SORONG KOTA, iNewssorongraya.id — Unit I Jatanras Satreskrim Polresta Sorong Kota menangkap HS alias Husnah di Manado, Sulawesi Utara, setelah yang bersangkutan ditetapkan sebagai tersangka dugaan penggelapan 40 unit telepon genggam milik Toko Deltafone Paragon Square Mall, Kota Sorong.
Kasat Reskrim Polresta Sorong Kota AKP Afriangga Tan mengatakan perkara tersebut diduga terjadi pada Desember 2025. Pihak toko kemudian melaporkannya kepada kepolisian pada awal Januari 2026.
Setelah menerima laporan, penyidik mengumpulkan keterangan saksi, memeriksa administrasi toko, dan menelusuri keberadaan barang.
“Setelah didalami oleh penyidik, kemudian terungkap bahwa pelaku yang melakukan penggelapan yakni HS alias Husnah,” ujar Afriangga kepada iNewssorongraya.id, Jumat (10/7/2026).
Polisi selanjutnya mengetahui Husnah berada di luar Papua Barat Daya. Tim Jatanras kemudian berkoordinasi dengan aparat kepolisian di Manado untuk melakukan penangkapan.
“Dari hasil koordinasi dengan tim di Manado, kita pun berhasil mengamankan pelaku dan kini telah dibawa ke Kota Sorong,” katanya.
Berdasarkan pemeriksaan awal, polisi menyebut Husnah melakukan perbuatannya karena terlilit utang dan memiliki kebutuhan mendesak. Aksi tersebut diduga dapat dilakukan karena tersangka telah mendapat kepercayaan dari pengelola toko.
“Sejak awal buka toko Infinix, pelaku dia jadi karena cukup loyal, sehingga setiap pesan orang kantor justru kasih ke dia,” ucap Afriangga.
“Karena sudah dipercaya makanya dia bebas kasih keluar produk, dan tak juga dicurigai,” lanjutnya.

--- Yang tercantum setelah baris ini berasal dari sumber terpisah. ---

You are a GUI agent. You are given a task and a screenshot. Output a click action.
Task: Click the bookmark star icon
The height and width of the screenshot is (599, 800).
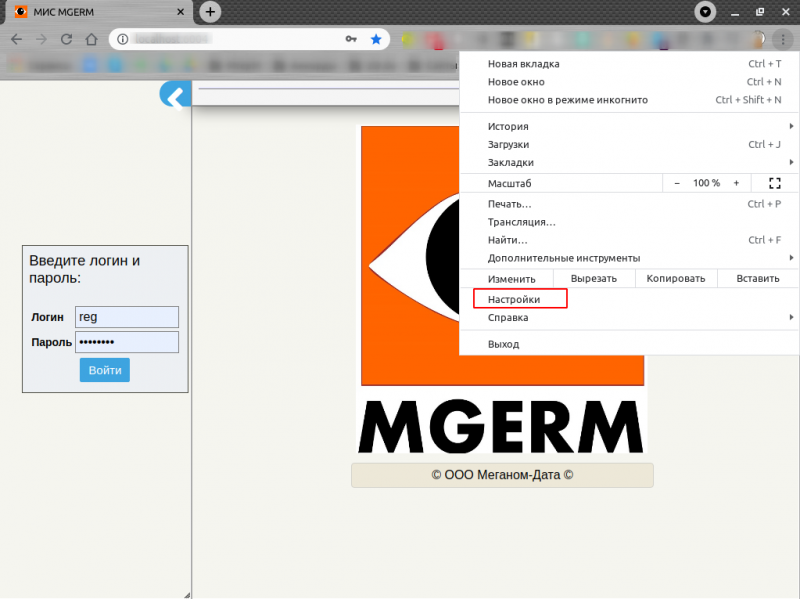tap(376, 39)
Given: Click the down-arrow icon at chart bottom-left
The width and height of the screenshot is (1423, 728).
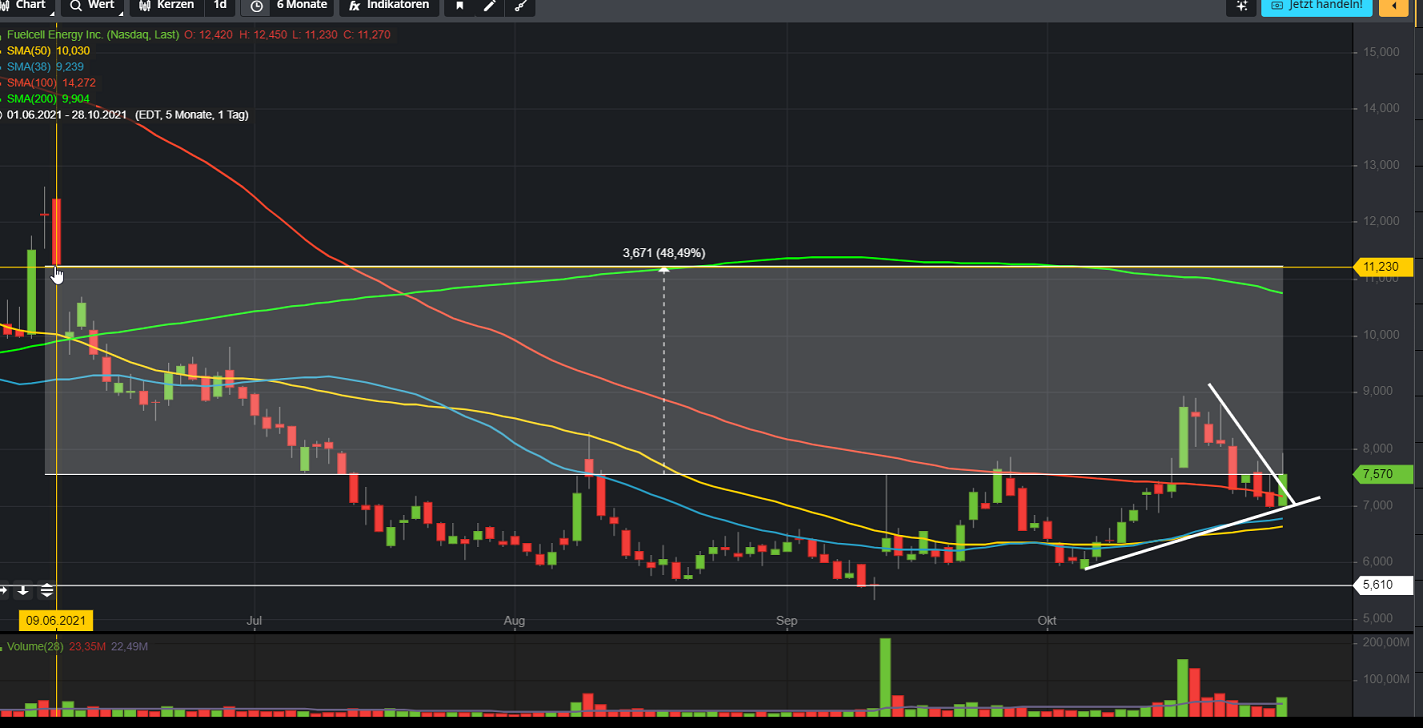Looking at the screenshot, I should 23,590.
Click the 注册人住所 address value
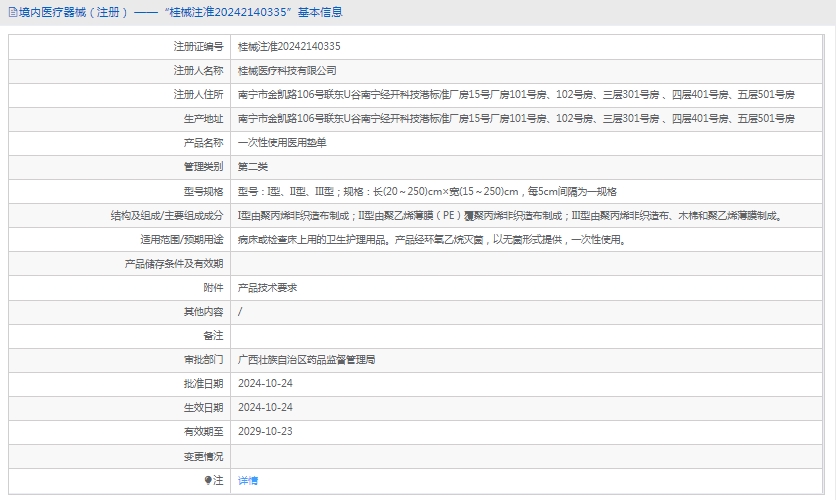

Penyidik menduga Husnah menggunakan sejumlah cara untuk menghindari kecurigaan. Sebagian hasil penjualan telepon genggam disetorkan kepada toko, sedangkan perangkat lain disebut sebagai barang yang diperoleh melalui arisan.
Polisi mencatat hasil penjualan telepon genggam tersebut mencapai sekitar Rp299 juta. Sebanyak tujuh orang saksi telah diperiksa, termasuk Husnah dan pihak Deltafone Paragon Square Mall.
“Dari praktik penggelapan tersebut, Husnah diketahui memperoleh keuntungan senilai Rp299 juta dari hasil penjualan hp,” kata Afriangga.
Berkas perkara tahap pertama telah diserahkan kepada Kejaksaan Negeri Sorong. Husnah saat ini ditahan dan dijerat dengan Pasal 486 Undang-Undang Nomor 1 Tahun 2023 tentang penggelapan.
Di sisi lain, Husnah memberikan keterangan berbeda mengenai keberangkatannya ke Manado. Ia membantah sengaja melarikan diri dan mengaku berada di sana untuk merawat ibunya yang sakit.
Husnah juga menyebut dua orang berinisial BA dan TR sebagai pihak yang memesan serta membeli perangkat tersebut.
“Saya bawa total 40 unit hp itu diketahui kepala toko, dan semua atas pesanan dari dua orang yakni berinisial BA (pengusaha) dan TR (oknum polisi),” ujar Husnah.
Kuasa hukum tersangka meminta penyidik mendalami peran kedua pembeli tersebut. Sementara Propam Polda Papua Barat Daya telah memerintahkan penyelidikan terhadap informasi mengenai dugaan keterlibatan anggota kepolisian.
Penyidik kini dituntut menelusuri keseluruhan rantai distribusi barang agar perkara tersebut tidak berhenti pada pihak yang mengeluarkan telepon genggam dari toko, tetapi juga menyentuh pihak yang menerima dan memperoleh keuntungan apabila didukung bukti hukum.